Texto extraído:
:::::
Um tempo, uma energia, um sacrifício, uma entrega que faça a diferença lá na ponta, no município longínquo, ou aqui, na vida da tua cidade. Deixamos mais do que nossa contribuição ali… Deixamos um pedaço da gente mesmo. Pedaço que fará parte da História, talvez de uma História que não contem por aí, mas que os que viveram no mesmo barco sabem, e os frutos, com sorte, ficarão.

 

Um certo teórico do passado dizia que “uma profissão é tão melhor quanto maior o número de vidas que os resultados dela tornam melhor”. Hoje sei que nosso trabalho, ao lidar com um bem difuso que é o Ambiente, que nos supre de tudo o que precisamos, é essencial à vida de milhões, especial e primeiramente os quase 9 milhões que vivem nesse País chamado Pará.

 

Mas muito mais além, muitos outros milhões, que ainda sequer notaram nossa importância.

 

Sigo sendo um cara com aquela pressa de dizer pro mundo que nós, paraenses, somos alguns dos (grandes) responsáveis pela manutenção de todo um sistema, que, por ser perverso, injusto e incompassivo, precisa de nós, servidores públicos, pra não colapsar. É a analogia do carro (humanidade) indo rumo ao precipício (colapso ambiental), e que cabe a nós (1) desacelerá-lo (reduzir nosso impacto no planeta) e (2) mudarmos sua direção (estabelecermos um novo modelo de desenvolvimento).

 

De repente, faço um exercício mental de imaginar como serão os meus próximos 14 anos no Serviço Público. Não demora e logo procuro outra coisa pra pensar. Tá duro antever a vida, os tempos são difíceis, a conjuntura tá prontinha a não colaborar. Aliás, melhor nem contar com ela. Apenas tento mentalizar que, seja como for, sigamos valentes, sem esmorecer. Que quando esse esmorecer acontecer, que seja por um dia, e não o ano inteiro, nas palavras daquela canção do Frejat.
:::::
Exercício proposto:
Retome o texto sobre o trabalho do servidor público ambiental no Pará e continue a escrita a partir da sua última frase. O material apresentado a seguir não tem relação com o texto.

Dados disponíveis:
:::::
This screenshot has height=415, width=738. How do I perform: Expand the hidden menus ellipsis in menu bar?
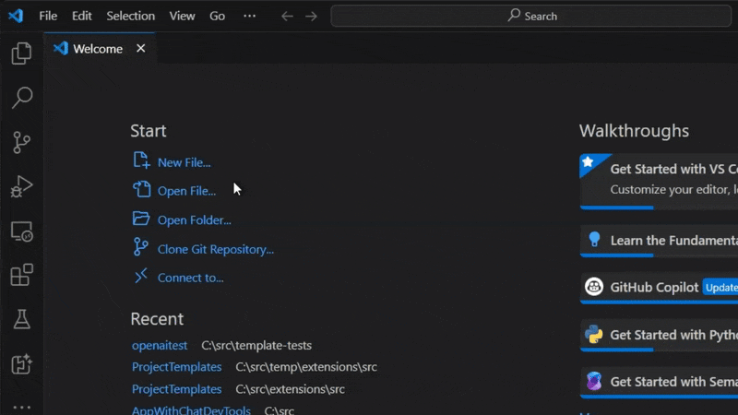[250, 16]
:::::
Resultado do exercício:
Felizmente, ainda me sinto disposto e motivado como aquele moleque de 19 que não sabia com o que ia mexer quando foi lotado pela primeira vez numa repartição. Ou com aquele moleque de 23, que foi nomeado no 2º órgão público (onde está até hoje), e que, junto com outros dois, fez uma faxina (literalmente, com direito a pano de chão, vassoura e detergente!) no seu 1º dia de trabalho, após ter sido empossado como Técnico (!) do Estado.

 

Talvez aquele moleque, já com 34 na cara, funcione hoje com um pouco menos de paciência, por já ter visto muito do que quase nunca funciona, por ter se tornado um tanto capaz de antever alguns desandes e, principalmente, por tentar evitar (muitas vezes com métodos não muito propícios, é verdade), o pior problema de uma instituição que quer evoluir: os erros velhos.

 

Que os erros novos – que sempre vêm – nos aponte que estamos, ao menos, numa trilha de evolução. Pessoal, profissional, institucional, coletiva…

 

Atualmente, cada dia de trabalho que se vai deixa um pouco da angústia de que há cada vez menos tempo disponível para transformarmos esse estado, esse País. Essa angústia, misturada com a danada da pressa, muitas vezes faz com que avancemos as horas e entremos noite adentro na expectativa de “ganhar tempo”, o que quase sempre é ilusório, pois é o tempo quem ganha a gente, nos absorve, e nos “gasta” impiedosamente. Já perdi amigos nessa lida. E estou dentro dela.

 

Talvez essa angústia e essa pressa tenham que pedir uma “Licença sem vencimento”, se quiserem me deixar completar os outros 14. Penso demais nisso. No ritmo em que estamos, há pelo menos 7 anos, não sei se chego a aposentar em condições de usufruir da dita “melhor idade”.

 

Um dos chefes que tive, dizia: “Serviço Público, especialmente aqui, não é só um trabalho, é uma espécie de sacerdócio”. À época, eu não entendia muito bem. Achava meio alegórico. Hoje entendo perfeitamente. Damos tudo de nós, nossos melhores ativos: tempo, energia, tiramos dinheiro do bolso pra ver as coisas acontecerem, abandonamos nossa casa e nosso “quality time” com nossos filhos e família. No afã de realizar, chegamos até mesmo a nos indispor uns com os outros. Tirando esse último, todo o resto é a cara do sacerdócio.

 

Tudo pra ver a engrenagem girar. E, como um sacerdote, sem nunca deixar de assimilar que somos só um “pequeno instrumento” dentro de um propósito maior.

 

Adiante.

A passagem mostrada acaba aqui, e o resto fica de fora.